Sim, Senhor, mas também os cachorrinhos comem as migalhas que caem da mesa de seus donos.
Por Alfredo J. Gonçalves
Uma mulher corre ao encontro de Jesus. Mais uma, entre tantas. E esta, da mesma forma que outras, também é pagã e estrangeira. Trazia no peito grande aflição: “minha filha está sendo cruelmente atormentada por um demônio”. Confiando na fama do Mestre, buscava a cura da menina. Mas, à primeira vista, Jesus sequer a considera. Depois, impelido pela insistência dos discípulos,presta atenção. Sua resposta, entretanto, é rude, quem sabe pedagogicamente dura. “Não é certo tirar o pão dos filhos e entregá-lo aos cachorrinhos” (Mc 7,24-30).
Estudiosos afirmam que, no contexto daquela época e no jogo das rivalidades e descriminações, os sírio-fenícios eram considerados pelos judeus como “cachorros”. O desprezo e a xenofobia, como em tantas situações de hoje, intoxicavam as relações entre vizinhos. A estrangeira vinha “de fora”, o que incomodava os “de dentro”, “os nossos”. A mulher, porém, insiste, não se dá por vencida. Quem sabe o quanto já padecera com a filha enferma! Há quanto tempo carregava essa filha amada, a qual, apesar do amor materno, não deixava de converter-se em um “pesado fardo”! As penas e a necessidade levam a pobre mulher a esgotar todas as estratégias.
Daí nova súplica da mulher: “Sim, Senhor, é verdade, mas também os cachorrinhos comem as migalhas que caem da mesa de seus donos”. Jesus escuta. Escuta não com os ouvidos, mas com o coração. O tempo de detém. O sofrimento não pode ser ignorado e tanto menos atropelado. A dor de quem grita por socorro merece atenção especial. Tal qual três irmãs gêmeas, dor, fome e solidão não podem esperar. A caravana de Jesus não pode avançar indiferentemente. De acordo com a linguagem da parábola do Bom Samaritano, há alguém “caído” à beira da estrada e, quem sabe, à beira da morte. Há alguém com a vida por um fio. É preciso parar. Compromisso algum se iguala à defesa da vida, particularmente quando frágil e vulnerável.
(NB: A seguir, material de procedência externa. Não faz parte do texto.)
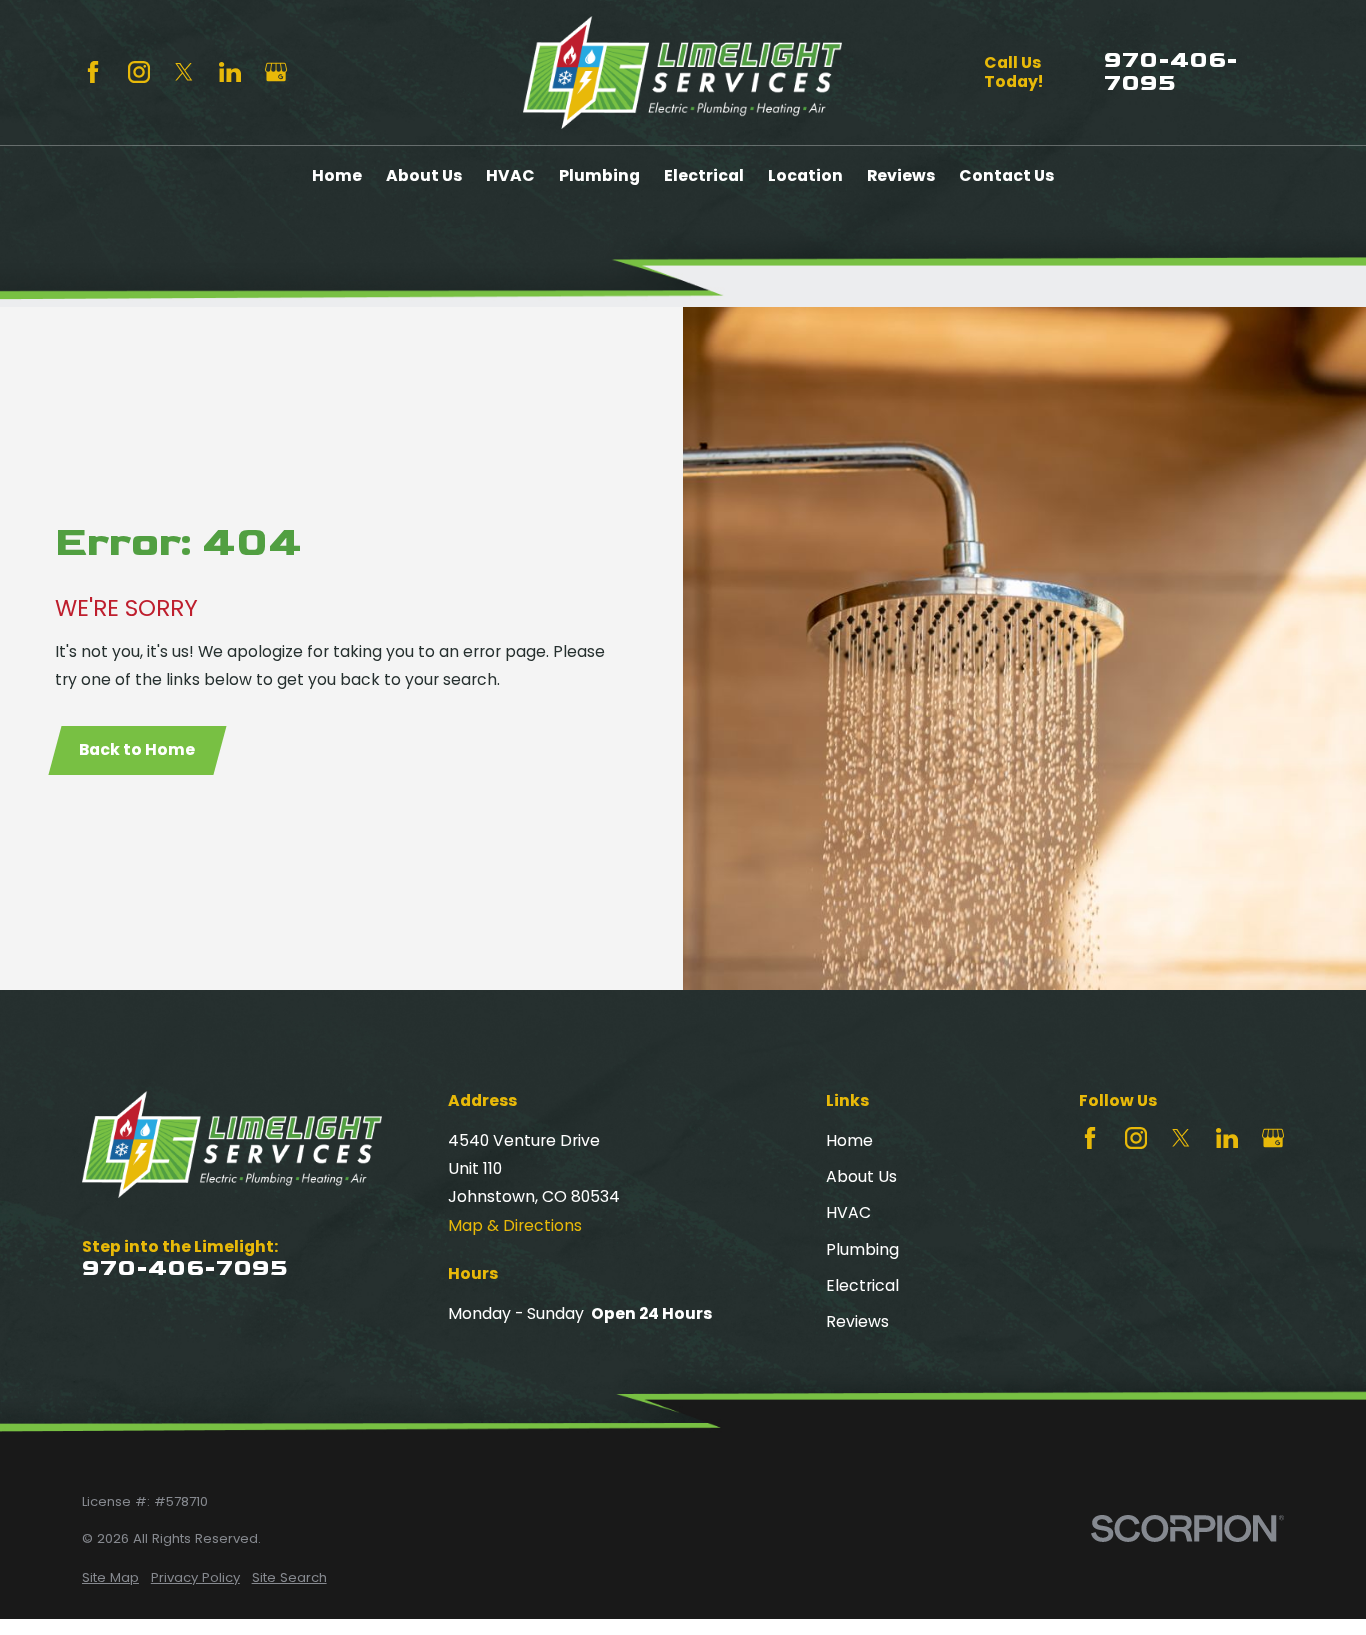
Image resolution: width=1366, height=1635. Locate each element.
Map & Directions (515, 1225)
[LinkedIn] (230, 72)
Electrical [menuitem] (704, 175)
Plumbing (862, 1249)
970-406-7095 (1171, 72)
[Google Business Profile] (276, 72)
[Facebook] (93, 72)
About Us (861, 1176)
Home (849, 1140)
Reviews (857, 1321)
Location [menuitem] (805, 175)
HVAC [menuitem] (510, 175)
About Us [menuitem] (424, 175)
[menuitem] (110, 1578)
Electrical (862, 1285)
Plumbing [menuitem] (599, 175)
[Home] (682, 72)
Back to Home (137, 749)
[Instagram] (139, 72)
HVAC (848, 1212)
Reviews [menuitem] (901, 175)
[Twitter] (184, 72)
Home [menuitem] (337, 175)
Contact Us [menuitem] (1006, 175)
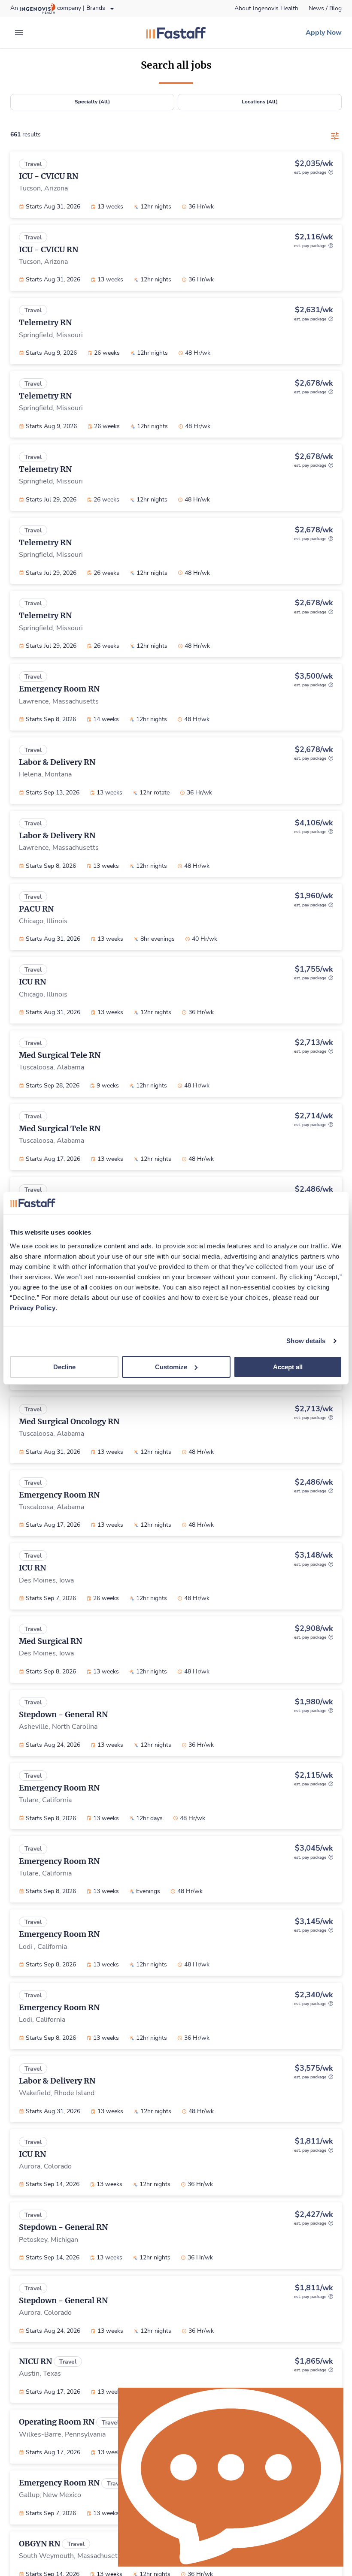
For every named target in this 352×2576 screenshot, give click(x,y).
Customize (171, 1366)
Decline (64, 1366)
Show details (305, 1340)
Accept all (288, 1366)
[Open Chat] (230, 2477)
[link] (266, 8)
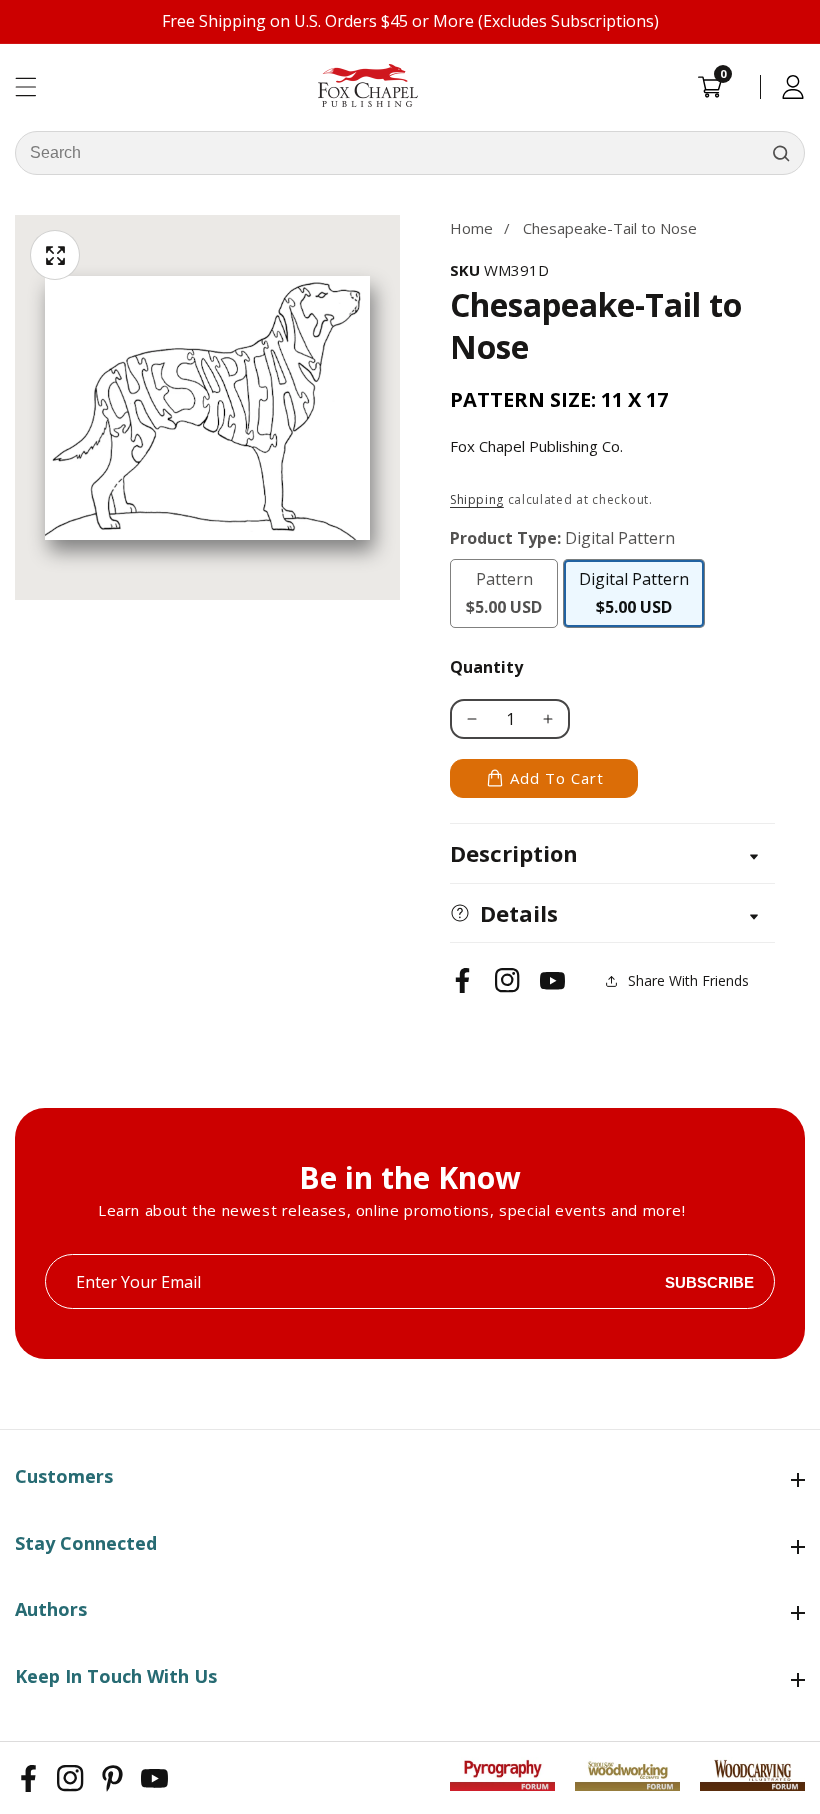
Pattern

A escuta e o diálogo se impõem. O clamor e a persistência da mulher, mesmo estrangeira(ou justamente por causo disso) exigem uma atenção redobrada. Coisa espantosa e imprevisível, a visão de Jesus sofre uma modificação. “Tua fé te salvou, o demônio já saiu de tua filha”. O encontro, a abertura e o diálogo sempre transformam. E mudam profundamente o destino de inúmeras trajetórias de vida. Com maior razão, ainda, quando o intercâmbio ocorre diante do “outro, estrangeiro, diferente”. No coração de toda pessoa humana e no coração de cada cultura existem sementes do Verbo Encarnado, recorda-nos o Ensino Social da Igreja. Se se abre espaço para o confronto positivo, valores e contravalores podem dialogar entre si.
Trata-se da pedagogia do “poço”, se assim podemos classificar, a qual, de forma mais detalhada transparece no encontro de Jesus com a samaritana, outra estrangeira (Jo 4, 1-42). Pedagogia que, de resto, será utilizada com frequência por Jesus. Provocar encontros enquanto “percorria todas as cidades e aldeias (...) e sentia compaixão das multidões cansadas e abatidas, ” (Mt 9, 35-38). Abrir-se à situação sofredora do outro, ainda que se trate de encontros proibidos, como o eram em ambos os casos: mulheres e estrangeiras. Nesse poço aberto, água e sede se revelam, se mesclam, se fundem e se saciam de forma recíproca. Revela-se a ambiguidade da condição humana: mistura de água e sede. Ninguém é só água nem só sede, ninguém é água ou sede o tempo inteiro. Por isso, somente à beira do poço, valores e contravalores se encontram, o joio e o trigo se desmascaram, e as pessoas podem se ajudar mutuamente.
Na pedagogia do poço, as partes envolvidas em encontro acabam sendo enriquecidas. O diálogo, quando sincero e transparente, depura e purifica a formação da identidade e da cultura, uma vez que uma e outra, em lugar de estáticas e acabadas, constituem um processo vivo e dinâmico, em constante movimento e maturação. Na complexidade das relações humanas, de um ponto de vista espiritual e teológico, Deus irrompe nas dúvidas, lacunas e incertezas para mudar os rumos da história. O Espírito sacode a mesmice para abrir veredas movas, alargar novos horizontes.